▸ STUDY TEXT:
Finding Peace

In these times of the coronavirus, it is difficult to keep the mind settled and occupied. If one has developed a habit of prayer, that is a good destination, and if one has developed Western meditation (prayer), it may be more effective than concentrating on the word “ohm.”

The mind vaults to the higher planes, given the environment, so this must be done slowly under calming conditions and an assurance of possible success. Such circumstances need to be sought, and are usually found in the physical environment.

Previous generations have also undergone plagues, and have come through them the better for it. Let’s do the same.

Peace

You think the Swiss Guard are in the Vatican for show, for old time’s sake? You think the Germans kept out of Switzerland because it was a banking center, a trade partner? The Germans were not dummies. The Swiss have had a reputation (and the Alps) since Caesar said the Helvetians (A Celtic tribe living in the Aar River Valley) were “the bravest and fiercest of the Gauls.” Their mercenaries were prized through the centuries (Louis XVI’s Swiss Guard died almost to a man defending him) until they were forbidden, except in the Vatican.

Yes, humankind learns (sometimes it takes centuries). Switzerland stayed neutral during World War II, and managed to save 20,000 Jews, Allied airmen, plus other refugees until they got nervous and closed their borders–shame on them. But peace has a price, as Americans well know.

You Still Don’t Believe

Quantum mechanics (QM) has matured during these last ten years, and you haven’t learned, even that I am trying to teach you something. Of course, I sometimes draw the wrong conclusion, and maybe I did it again as I did with the double-slit experiment. But they now know some things don’t happen unless there’s a human observer.

Can you imagine, humans are part of creation and some of those bullocks won’t acknowledge a Creator? I know, you’re going to say it was chance. Well, QM says I, a human observer, am going to see you believe. It’s just fate. (No, call it providence.)

QM also says there are some things beyond the Laws of Nature that we know. Be something beyond what I know.

The Apartment House

We lived at 111-45 76th Drive, off Queens Blvd., on the sixth floor, during those early years. My brothers and I played tag in the paved courtyards of the building. Elevator buttons were something new, and a delight. We occasionally met a man called the superintendent by my parents, who both spoke English with him. We had not yet met our American friends. Patrick later introduced me to the New York Giants team, which he followed in a composition book (later the Giants moved to the West Coast).

One evening, at the supper table, I told my father I had learned a new word of English from the superintendent (I was learning it all over again in 1942).

“Fine,” he replied in Swiss-German. “What is it?”

“Gedaddahere,” I replied.

Three Children of Fatima

Fatima is in Portugal, whence I departed in 1942 to come to the beleagured U.S. I say beleagured, because one of my early memories of Forest Hills, New York, was of a tremendous heap of scrap metal collected in our school yard to aid our soldiers overseas. Three of us, my brothers and me, little knew that at Fatima, twenty-five years earlier, three children no older than we, had predicted World War II.

I love those children, Lucia, Jacinta and Francisco. They endured so much to bring us a message from a Lady they had never met. And it was a beautiful, beneficial message for a world suffering from both national and communist socialism. My two brothers and I grew up where we could practice our religion, and I had three children of my own to teach the great lessons of Western Civilization.

But the Fatima children will live in my heart forever (as of course will my own). The mayor who imprisoned them wanted to boil them in oil. That’s what he told them.

▸ ENTRIES SHOWN:

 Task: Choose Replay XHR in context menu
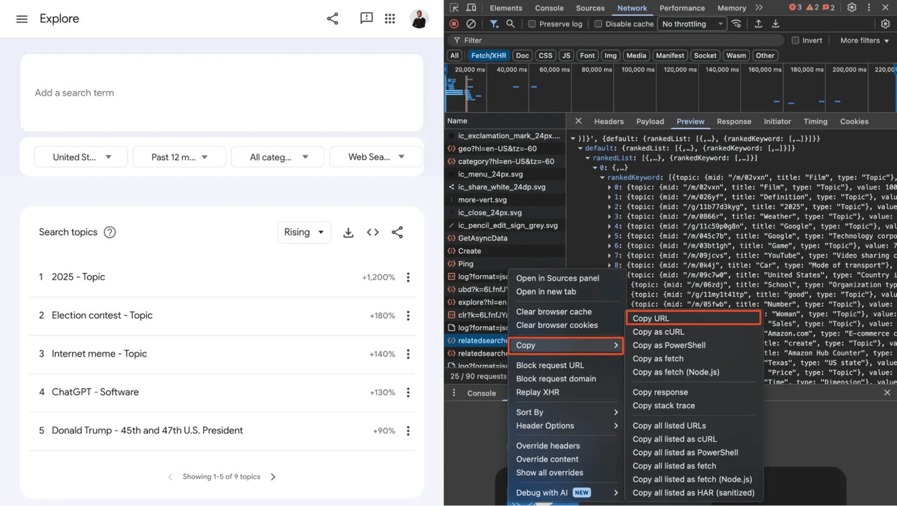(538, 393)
--
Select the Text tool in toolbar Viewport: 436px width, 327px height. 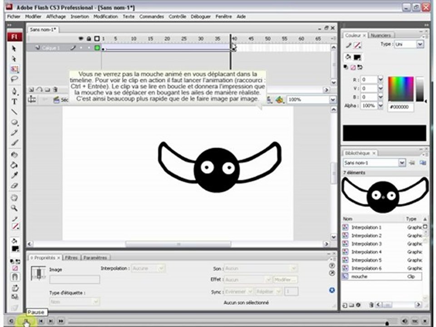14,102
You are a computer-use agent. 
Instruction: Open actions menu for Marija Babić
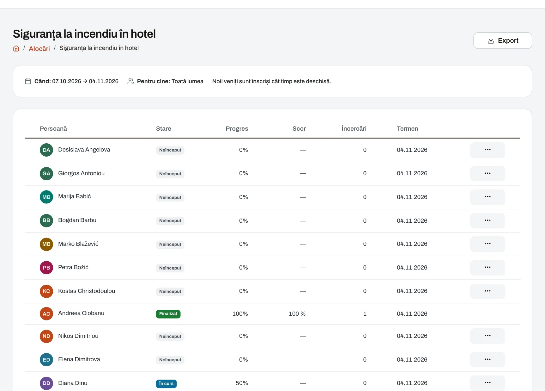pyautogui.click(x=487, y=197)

▸ DESCRIPTION OF THE TASK:
Can you repeat, word for word, the part of the "Finding Peace" text that starts at "One evening, at" and ends at "World War II."?

▸ RESULT FOR THIS TASK:
One evening, at the supper table, I told my father I had learned a new word of English from the superintendent (I was learning it all over again in 1942).

“Fine,” he replied in Swiss-German. “What is it?”

“Gedaddahere,” I replied.

Three Children of Fatima

Fatima is in Portugal, whence I departed in 1942 to come to the beleagured U.S. I say beleagured, because one of my early memories of Forest Hills, New York, was of a tremendous heap of scrap metal collected in our school yard to aid our soldiers overseas. Three of us, my brothers and me, little knew that at Fatima, twenty-five years earlier, three children no older than we, had predicted World War II.